You can use this function to plot ROC curves for your descriptor (It returns FP and TP rates for different thresholds). Here are some ROC curves for the first two images in the graf dataset.

 

WriteUp (20%)

1.      Who are the members in your group and how did you divide the work?

2.      Describe your choice of descriptor and its invariance properties.

3.      Show Harris Response image for the checkerboard image and the first image in the graph dataset.

4.      Show matching results for at least three pairs of images.  Include a result where your descriptor does not work well enough and explain why.

5.      Plot ROC curves for the first two images in the graf dataset using the two different methods of matching (Euclidean distance and Ratio Test). On the same graph, also plot the ROC curves corresponding to the SIFT descriptor. Do the same for the  two images from the Yosemite dataset as well.

 

Extra Credit

·        (*) Implement sub-pixel refinement of feature point location.(MOPS paper)

·        (*) Implement adaptive non-maximum suppression (MOPS paper)

·        (**) Make your feature detector and descriptor scale invariant.

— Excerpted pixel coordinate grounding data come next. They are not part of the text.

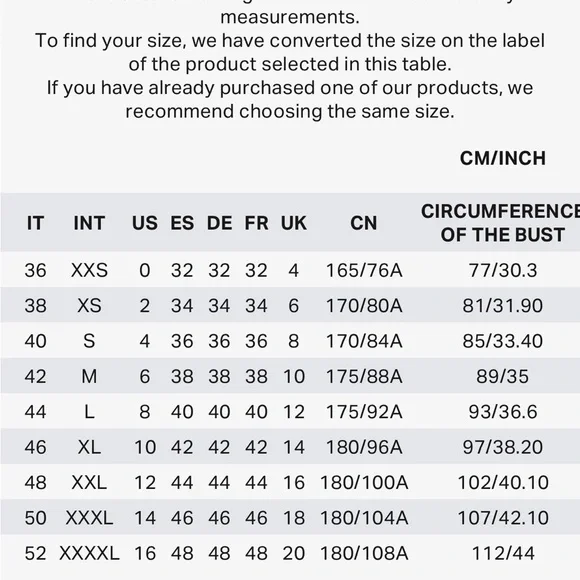
Task: Click the XXXXL size cell
Action: [x=89, y=553]
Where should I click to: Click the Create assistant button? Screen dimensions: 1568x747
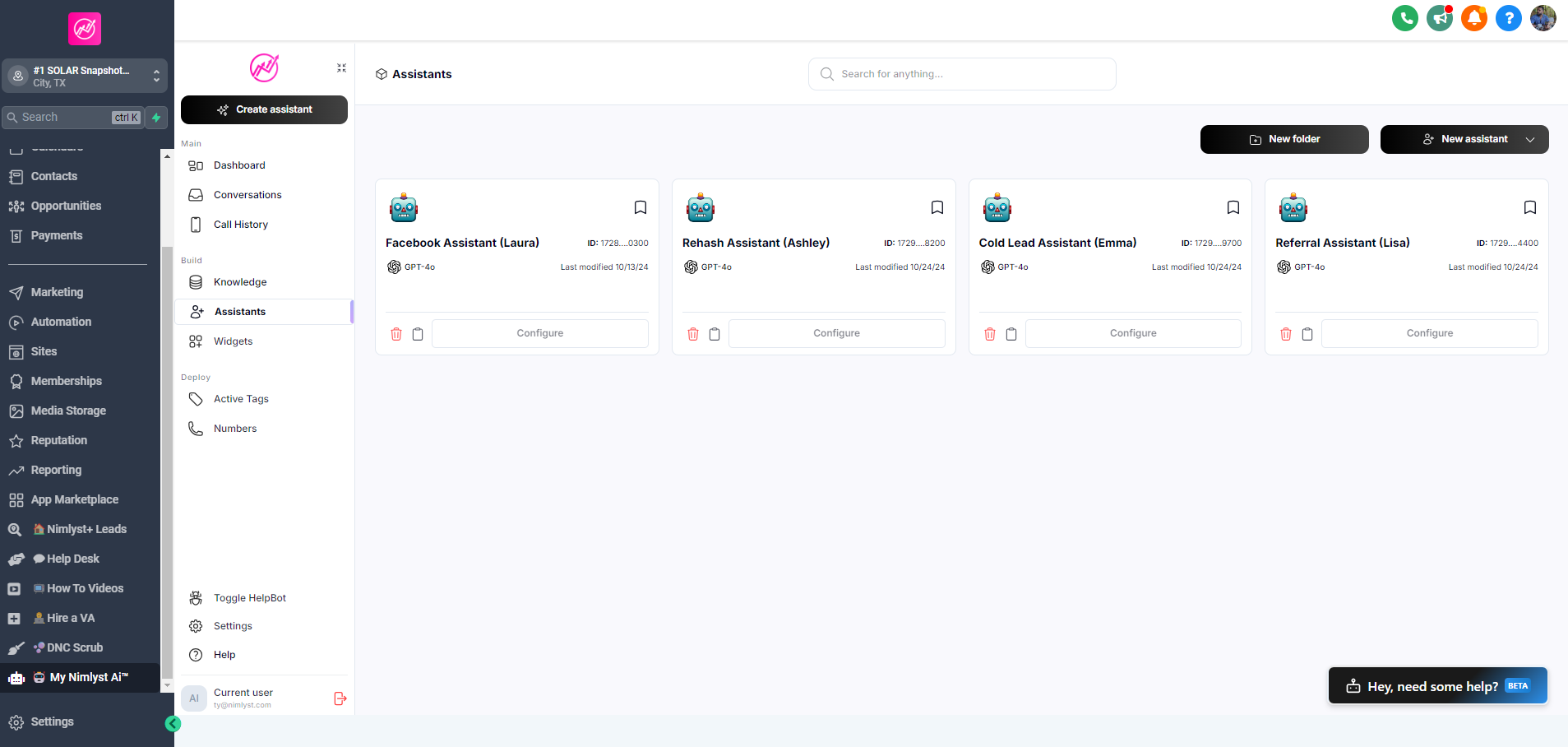264,109
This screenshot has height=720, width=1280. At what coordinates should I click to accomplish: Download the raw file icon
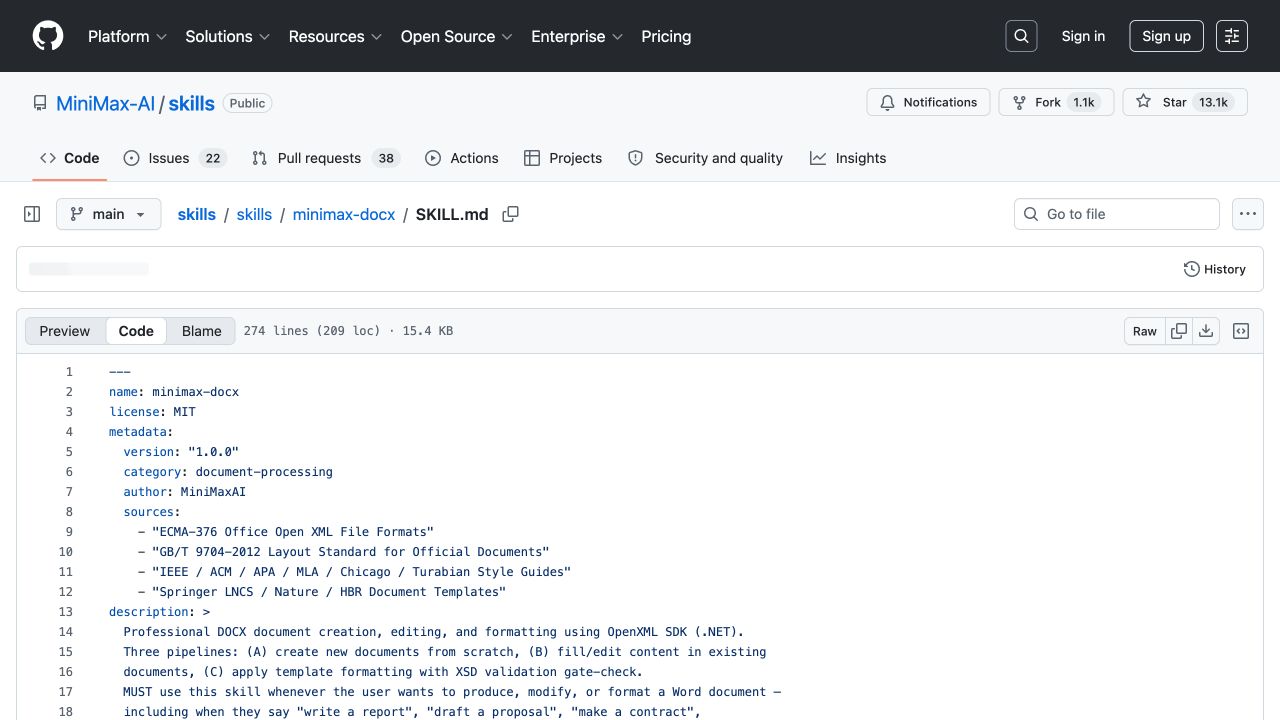(1206, 331)
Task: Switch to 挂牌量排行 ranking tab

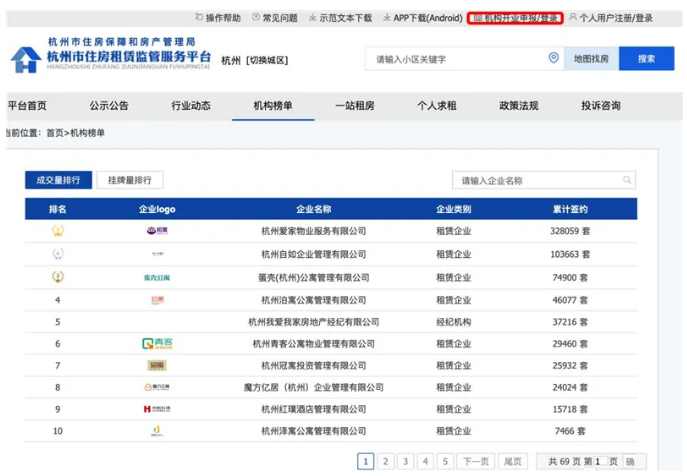Action: click(130, 180)
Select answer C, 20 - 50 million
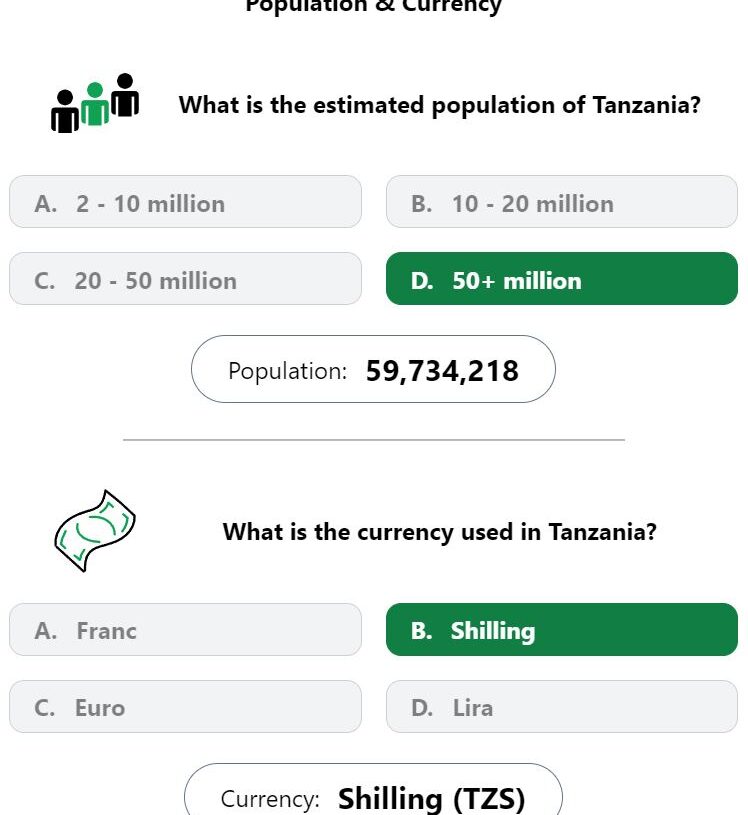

·        (Variable) Use a fast algorithm to speed up the matching process. You can use code from the web or write your own (with extra credit proportional to effort). It is possible to call C/C++ code from MATLAB. For more information, see here. Some possibilities in rough order of increasing difficulty: k-d trees, wavelet indexing (MOPS), locality-sensitive hashing.

 

Submission

To turn in your project, submit a single zip file to the dropbox at:

https://catalysttools.washington.edu/collectit/dropbox/iansimon/8903

The zip file should be named project3a.zip and contain all of your M-files and your assignment writeup as an HTML, PDF, or Word document. Make sure you include all the images you used for face finding and cropping (other than the provided cropped images), and your plots. Also remember the average face and eigenfaces in the first experiment. Make sure any images that need it are normalized so they can be seen clearly. Finally, make sure to fully document any extra credit on this web page.